De la même manière, il serait erroné de voir dans cette première fiction une forme de victoire sur le documentaire, dont les Frères auraient réussi à ne pas rester prisonniers. Non, leurs premiers films témoignaient déjà de la démarche qui est toujours la leur aujourd’hui, celle d’un perpétuel questionnement, d’une éternelle remise en question. Avec Falsch, adapté d’une pièce de René Kalisky, les Frères Dardenne choisissent d’élargir leur champ d’investigation après avoir exploré différentes dimensions du documentaire. Ne plus être les témoins-dialoguistes de l’histoire mais en devenir les auteurs, tout en intégrant la réalité qui les entoure. La fiction leur permet en outre de découvrir le travail avec les acteurs, qui ne sont plus les acteurs du réel proprement dit mais de véritables comédiens capables de donner une réelle épaisseur à l’humanité qu’ils interprètent.
Prémisses d’un nouveau départ
Vient ensuite l’aventure de Je pense à vous, deuxième fiction pour Luc et Jean-Pierre Dardenne. Poursuivant leurs questionnements sur l’histoire et la mémoire des année 60, ils réalisent un impressionnant travail de collecte de documents relatifs à cette époque. Afin d’éviter la démonstration historico-économico-sociale, ils aspirent à humaniser leur propos et y intègrent, avec l’aide du scénariste Jean Gruault, la dimension “comédie humaine”. Le résultat est intéressant, peut-être moins original que leurs films ultérieurs, mais il pose surtout aux cinéastes la question de leur intégrité. Il s’agit en effet d’une coproduction au volume financier important, où les Frères ont dû composer avec toute une série d’éléments extérieurs. Aussi, Je pense à vous, ce n’est pas vraiment eux…
Or, on le sait maintenant, Luc et Jean-Pierre Dardenne ont cette inébranlable volonté de rester fidèles à eux-mêmes. Sortis quelque peu amers de l’expérience, ils s’emploient à éviter un nouveau schéma de coproduction minoritaire et donnent naissance, quelques années plus tard, à une œuvre qu’ils maîtrisent complètement, La Promesse.
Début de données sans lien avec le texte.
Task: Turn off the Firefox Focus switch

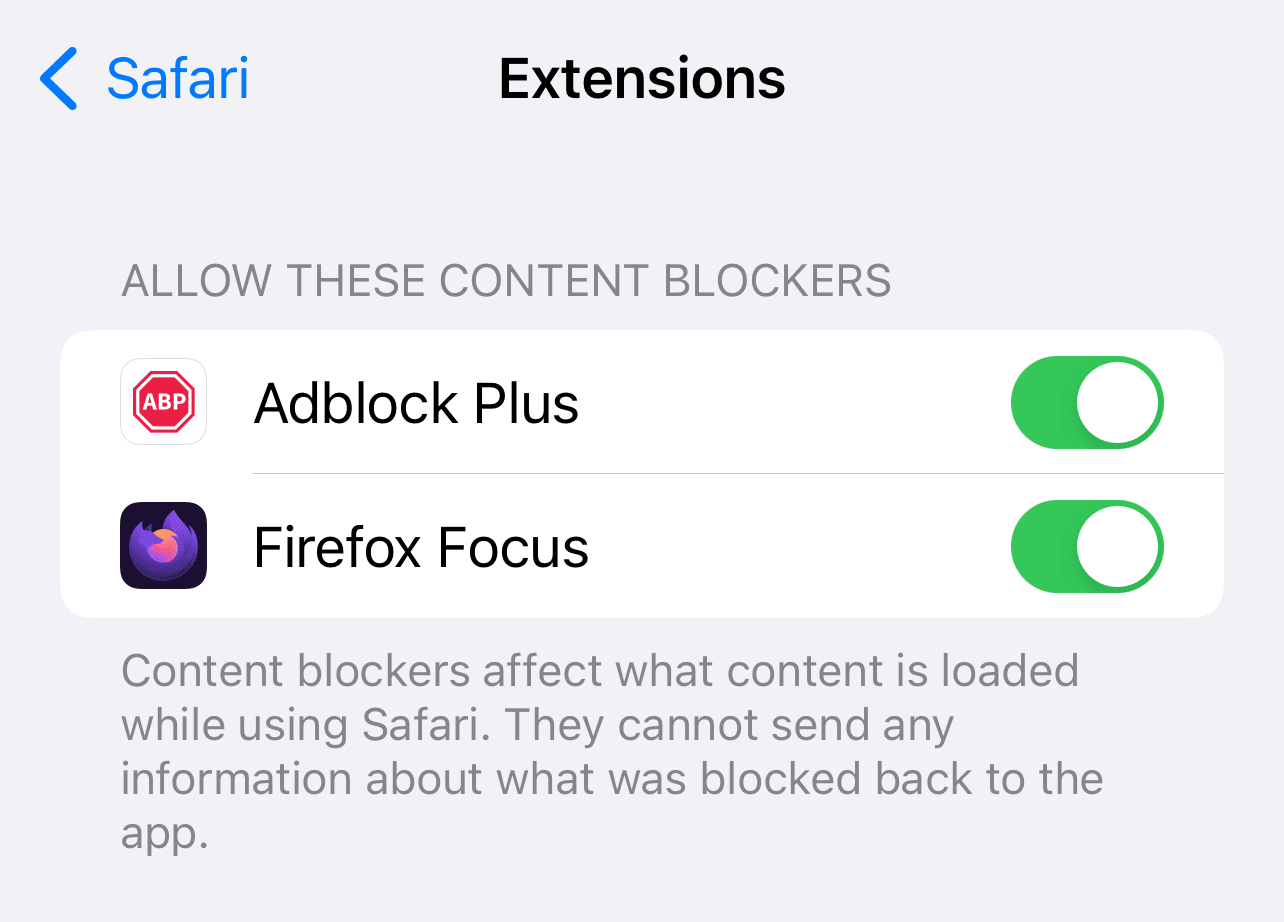Action: (1088, 546)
Nouvelle rupture dans la carrière des cinéastes et… reconnaissance internationale immédiate ! Preuve par excellence que le local peut toucher à l’universel, et surtout extraordinaire leçon dans le cadre d’une politique du cinéma, une leçon qui va à l’encontre de la tentation mortifère de ne subsidier que ce qui “pourrait” marcher.
La consécration
La suite est bien connue. Rosetta, Le fils, L’Enfant, les chef-d’œuvres s’enchaînent, les récompenses internationales aussi, propulsant les Dardenne dans des sphères qu’ils n’avaient peut-être pas imaginées, propulsant également sur le devant de la scène de de nouveaux talents belges. Non, la Belgique n’est pas otage de sa situation géographique ; non, il n’est pas indispensable de faire appel à des comédiens d’une certaine notoriété, souvent français par la force des choses. Au contraire, ce sont les films de Luc et Jean-Pierre Dardenne qui ont donné leur notoriété à Jérémie Rénier, à Olivier Gourmet ou à Emilie Dequenne. Ils ont littéralement révélé des talents, et ce à plusieurs reprises, preuve en soi qu’il ne s’agit pas d’un hasard.
D’aucuns verront peut-être dans la carrière des Frères Dardenne une progression linéaire. Qu’ils se détrompent car elle est tout sauf cela. Leur cheminement est au contraire fait de retours, de revirements, de rebondissements, de constantes interrogations qui représentent le levain de leur travail. Luc et Jean-Pierre Dardenne ont cette force de ne pas s’appuyer sur une inertie et continuent de nous prouver, tout en approfondissant leur approche du cinéma, que le local touche bel et bien à l’universel. Ils n’incarnent pas les nouveaux porte-drapeaux du cinéma belge, ils sont bien plus que cela : ils sont eux-mêmes et c’est en cela qu’ils nous touchent.
Pousser les auteurs à aller le plus loin possible dans leurs choix, leur personnalité, leur singularité… Surtout ne pas vouloir les enfermer dans une
norme. Là réside sans doute tout le nœud de la politique cinématographique.
Propos recueillis par Nathalie Flamant
Sans cesse sur le métier
Ce sont souvent les rencontres qui
font d’un artiste ce qu’il devient.
Il y a bien sûr les vocations précoces et les enfants prodiges, mais ce n’est pas du côté de leur adolescence tranquille en banlieue liégeoise qu’il faut chercher pour trouver une origine à la carrière de Luc et Jean-Pierre Dardenne. Si celle-ci a une source, cette source porte un nom , et c’est celui du dramaturge français Armand Gatti, que les deux Frères rencontrent au début des années 70.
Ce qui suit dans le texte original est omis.